X = [[x] for x in complete_list]
neighbors_model.fit(X)
distance, neighborhoods = neighbors_model.radius_neighbors(objective_hash, 100, return_distance=True)
print("Nearest Neighbors distance:")
print(distance)
print("Nearest Neighbors index:")
print(neighborhoods)
1
Check for any unexpected data conversions. For example, maybe all your data gets converted into doubles?Has QUIT--Anony-Mousse
Performance wise, your distance function is horrible. Counting chars in a string. Ouch.

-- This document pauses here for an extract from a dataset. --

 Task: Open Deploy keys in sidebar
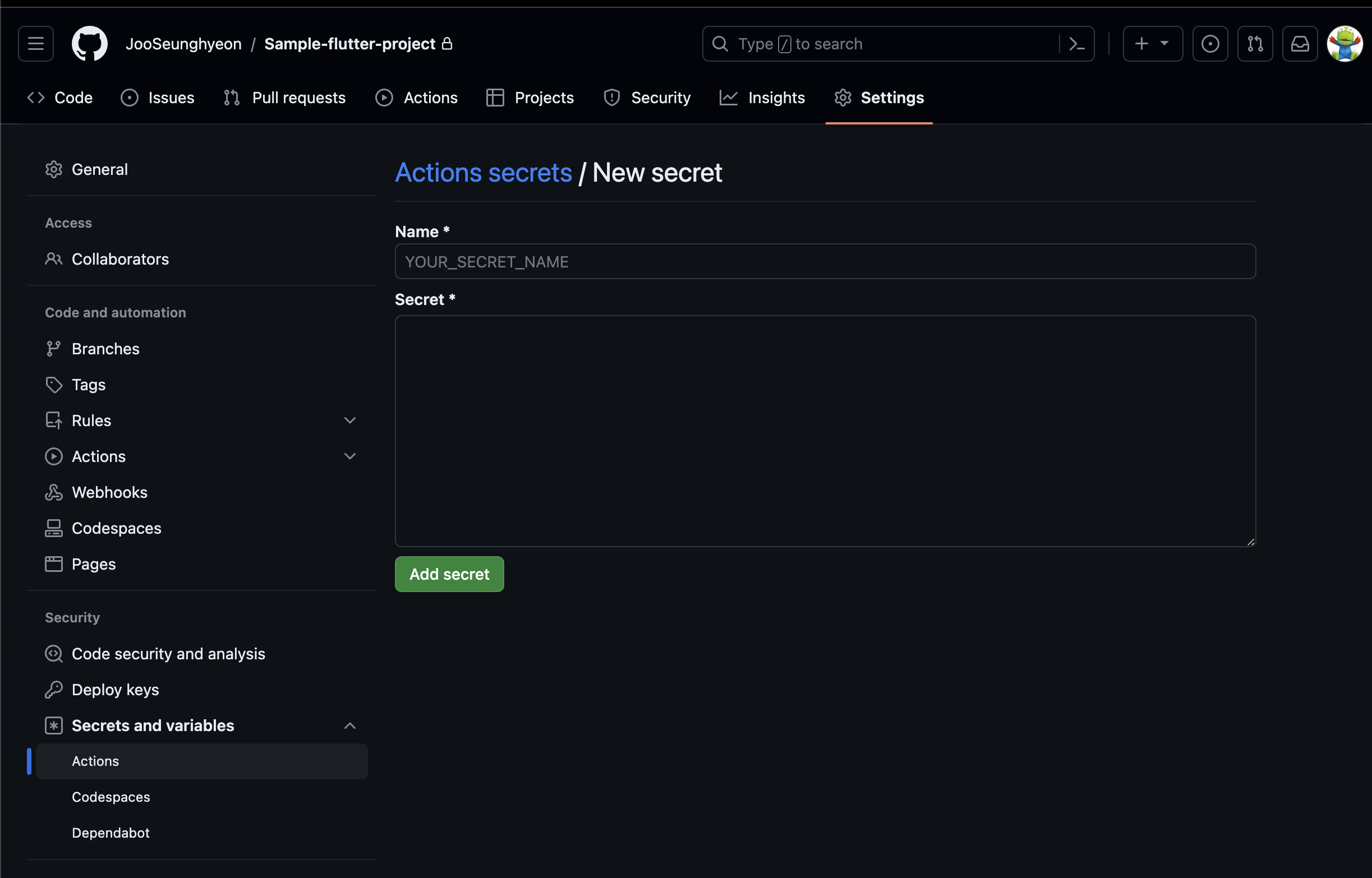coord(115,689)
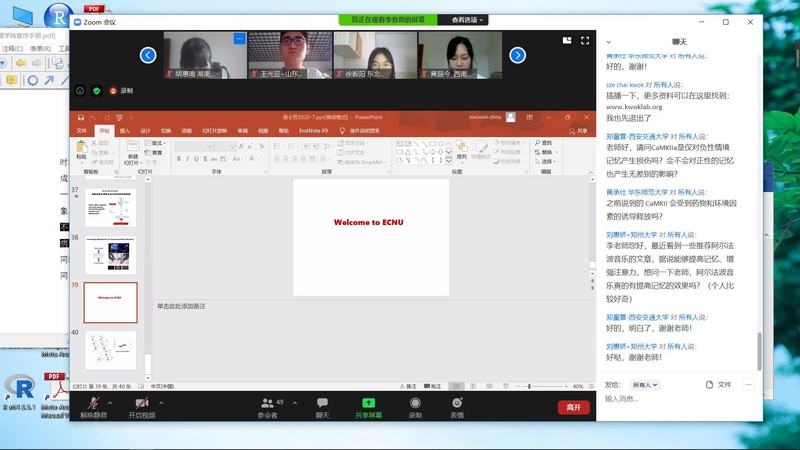The width and height of the screenshot is (800, 450).
Task: Click the 输入消息 chat message input field
Action: click(x=678, y=399)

I suggest you work with the actual bitsy and rewrite this part in cython inside sklearn, to get decent performance.Has QUIT--Anony-Mousse
@Anony-Mousse as you suggested the problem is that numpy can't handle int that big numerically, and converts to float. I know it's not really efficient but for now I'm interested in make it work correctly and then comes the optimisation. I solved the problem precomputing the distances.Marc Arbones
You probably should use byte arrays... And use efficient bit operations.Has QUIT--Anony-Mousse

1 Answers

0
votes

The problem:

Numpy can't handle numbers so big and converts them to float losing a lot of precision.

The solution:

Precompute with your custom metric all the distances and feed them to the DBSCAN algorithm.